**Stored data entries**
****

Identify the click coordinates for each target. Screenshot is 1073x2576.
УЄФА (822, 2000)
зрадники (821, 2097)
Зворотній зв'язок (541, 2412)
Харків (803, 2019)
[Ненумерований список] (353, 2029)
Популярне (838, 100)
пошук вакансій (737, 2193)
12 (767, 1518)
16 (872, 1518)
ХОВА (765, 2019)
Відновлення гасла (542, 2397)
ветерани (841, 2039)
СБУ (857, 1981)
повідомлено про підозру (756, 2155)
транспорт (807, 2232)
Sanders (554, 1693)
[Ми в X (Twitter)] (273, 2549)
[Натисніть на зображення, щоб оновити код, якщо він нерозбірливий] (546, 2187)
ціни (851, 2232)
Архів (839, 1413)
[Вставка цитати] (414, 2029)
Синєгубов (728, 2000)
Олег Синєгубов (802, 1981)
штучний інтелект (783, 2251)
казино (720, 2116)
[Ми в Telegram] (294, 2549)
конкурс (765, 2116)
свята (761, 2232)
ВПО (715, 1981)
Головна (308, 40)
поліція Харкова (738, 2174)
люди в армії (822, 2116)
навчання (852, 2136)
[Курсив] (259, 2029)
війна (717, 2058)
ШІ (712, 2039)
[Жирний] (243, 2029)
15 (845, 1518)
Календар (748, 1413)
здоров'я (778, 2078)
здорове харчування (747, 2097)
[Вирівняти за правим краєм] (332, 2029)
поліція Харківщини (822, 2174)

****

**What you should do**
Among the lines above, return those that hold the word "поліція".

**Task result**
поліція Харкова (738, 2174)
поліція Харківщини (822, 2174)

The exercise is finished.